Petrological and geochemical evidence of hematite growth and dispersal in Permo-Triassic red beds under the Pangea mega-monsoon climate, Colorado Plateau, Utah

Abstract

The palaeoclimatic significance of continental red beds (CRB) is the subject of a long-standing debate. The CRBs are strikingly often found in association with arid, aeolian sediments, humid fluvial sediments and palaeosols, reflecting variable climatic regimes. In this study, diffuse reflectance spectroscopy (DRS) is used in combination with facies analysis, petrology, bulk-rock and in-situ major and trace element geochemistry, and molybdenum stable isotopes to better understand the origin and distribution of the hematite pigment in a spectrum of Permo-Triassic aeolian, fluvial and pedogenic facies of the Colorado Plateau, Utah.

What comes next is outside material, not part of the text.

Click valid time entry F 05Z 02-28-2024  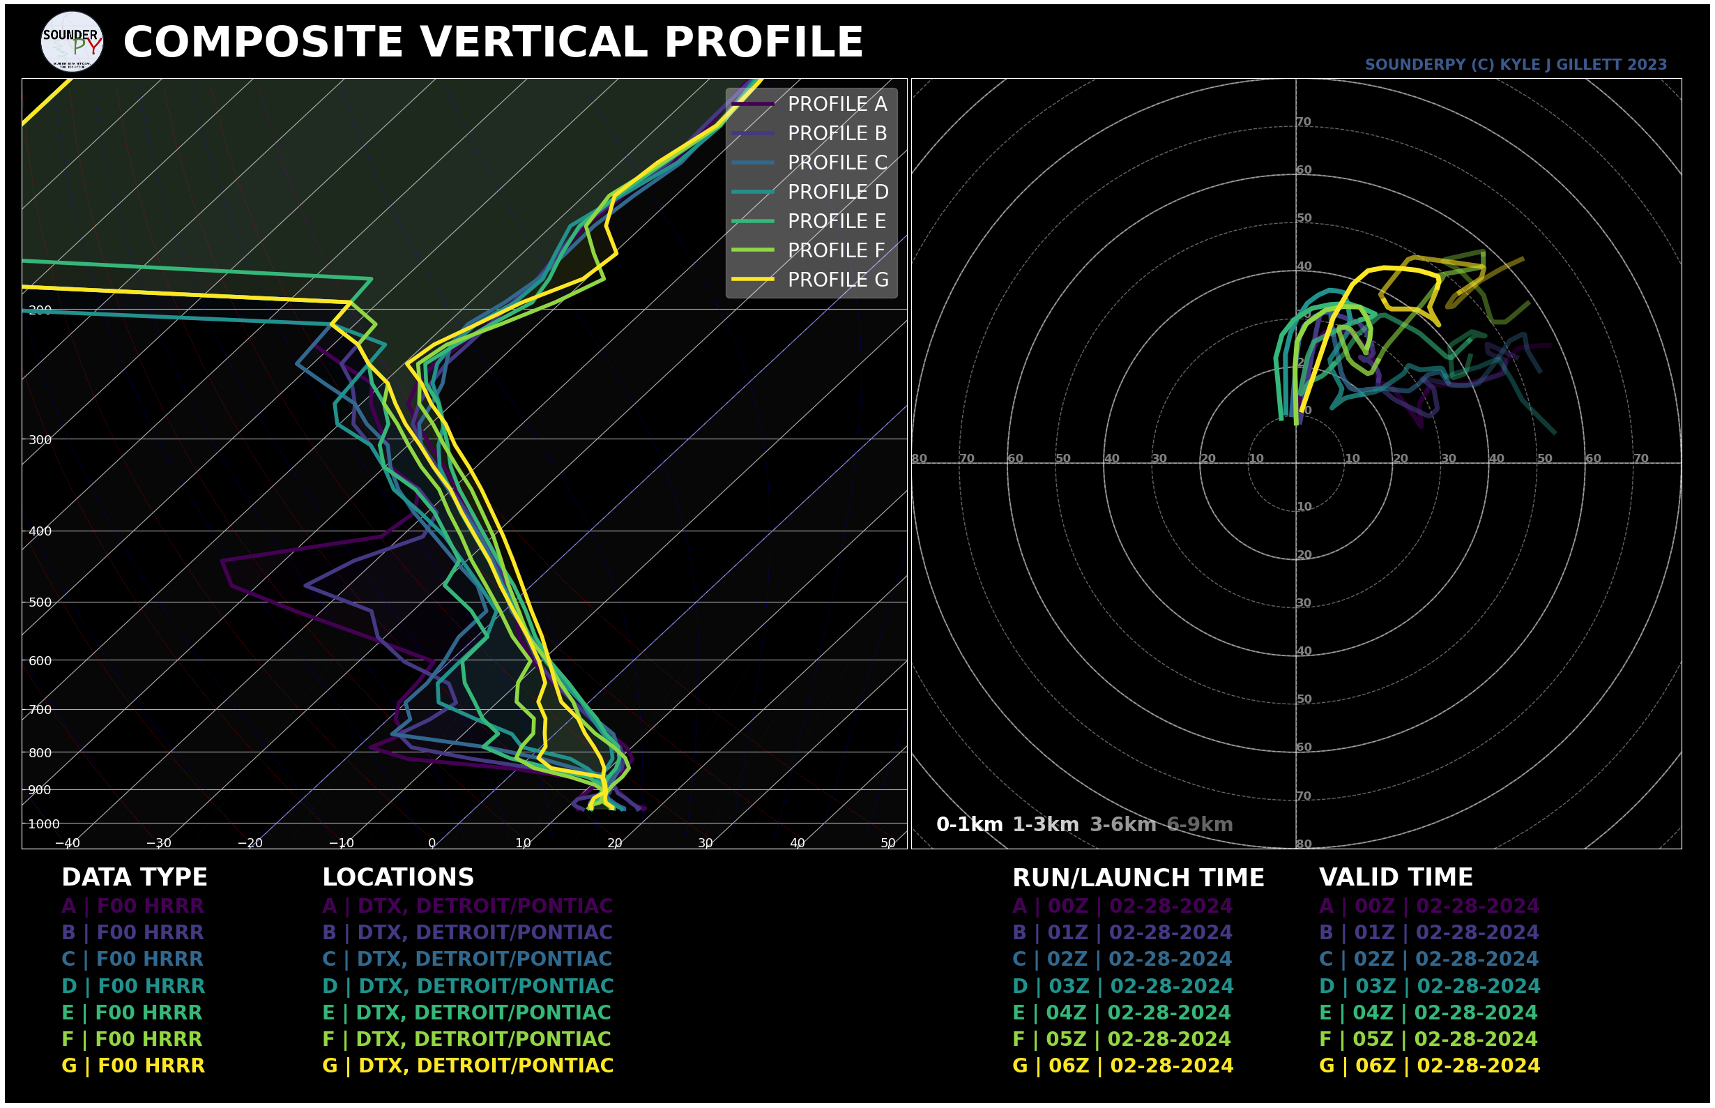pyautogui.click(x=1428, y=1040)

Their red colour is characterized by high (> 30) percentage of red-band (625–700 nm) reflectance in the DRS spectra and high hematite-to-goethite peak height ratios (1.5 to 5.7) from their first derivatives. Most hematite occurs in form of submicronic to micron-sized, platy crystals in altered biotite grains, clayey grain coatings, clayey matrix, pyrite framboid pseudomorphs, and as pore-filling cement. Hematite is most abundant in palaeosols, but also present in aeolian, sand dune and damp interdune deposits, fluvial channel-fill, sandy and gravelly bars, and floodplain deposits. Iron for the hematitization was supplied from reductive release of Fe²⁺ from biotite and clay minerals. The hematitization itself occurred under oxic conditions, associated with formation of kaolinite, mobilization of V, Mo, As, U, and fractionation of rare earth elements and Mo isotopes, especially in lateritic palaeosols. Hematitization during weathering, pedogenesis, transportation and early diagenesis, and reworking and redeposition of the red material by rivers and wind is thought to be the principal mechanism of the formation of red beds in the Colorado Plateau. The processes of hematitization and the fluvial-aeolian dynamics were controlled by alternation of wetter and drier periods likely caused by the Permo-Triassic Pangean mega-monsoonal climatic regime.